Bettina Wulff offenbart, dass sie ihrem Mann die Entscheidung, für das ranghöchste Amt der Republik zu kandidieren nicht leicht gemacht habe. „Mir lag es fern, nur die Frau von ... zu sein“, schreibt sie. „Ich werde dann unleidlich.“ Sie hätten lange abgewogen. „Am Ende des Redens aber“, so ein Zitat aus dem Buch, „schauten mein Mann und ich uns nur an und wussten beide: Sollten wir mit klarem Gewissen und gutem Glauben etwa sagen: Lass mal bleiben, machen wird nicht?“ Vom Leben als First Lady zeigt sich Bettina Wulff eher enttäuscht. Sie habe während dieser Zeit „ ein großes Stück Selbstbestimmung verloren“.

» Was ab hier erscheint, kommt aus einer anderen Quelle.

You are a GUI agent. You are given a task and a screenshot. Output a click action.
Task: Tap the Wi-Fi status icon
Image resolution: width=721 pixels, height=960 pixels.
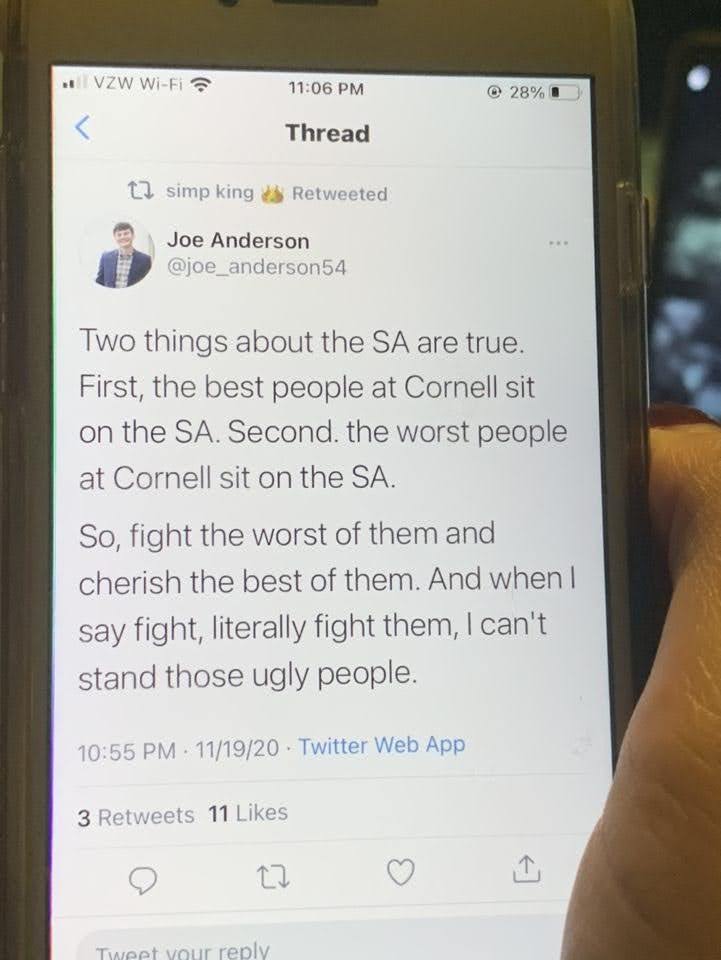[x=201, y=85]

Sie fühlte sich vom Amt offenbar über Gebühr vereinnahmt: Die Präsidentengattin sei „wahrlich mehr als schmückendes Beiwerk“, sie habe einen Fulltime-Job zu erledigen, mit „haufenweise Überstunden“. Das gipfelt laut Buchzitaten in einem geradezu bitteren Räsonnement über die Rolle der Partner öffentlicher Würdenträger: Es sei „fast ein Hohn zu erwähnen, dass diese Arbeit wie selbstverständlich vom Bundespräsidialamt vorausgesetzt, aber nicht vergütet wird. Mit Zynismus könnte man anmerken, dass man als First Lady natürlich für das Land und die Ehre arbeitet. Aber das ist wohl so ähnlich wie die Luft und die Liebe, die dann auch nicht zum Leben ausreichen.“

Journalistenverband vermutet PR-Kampagne

Eine der 16 Kapitel widmet Bettina Wulff der schmutzigsten Facette dieser Politikerdramas. Es trägt die Überschrift „Das Gerücht“. Die üble Nachrede, gegen die sie jetzt mit allen juristischen Mitteln vorgeht, habe sie „entsetzlich und beschämend“ empfunden. Frau Wulff äußert sich dazu wenig präsidial: „Man kann gar nicht so viel essen, wie man kotzen möchte.“

Es bleibt die Frage, warum sie nun das heikle Thema selbst öffentlich zur Sprache bringt. Bisher war es bei Andeutungen geblieben. Und warum gerade jetzt? Michael Konken, der Vorsitzende des Deutschen Journalistenverbandes, mutmaßt: „Der zeitgleiche Verkaufsstart ihres Buches nährt den Verdacht einer PR-Kampagne mit dem Ziel, Aufmerksamkeit zu erwecken.“ Es gibt in dem Buch einige Ansatzpunkte, die darauf hindeuten, dass pekuniäre Aspekte für Frau Wulff nicht völlig nebensächlich zu sein scheinen. Allerdings gehört es zum Wesen von Gerüchten, dass sie auch durch Dementis nicht aus der Welt zu schaffen sind. Bettina Wulffs Buch ist aber mehr als ein Dementi. Es ist der Versuch einer Selbstbehauptung.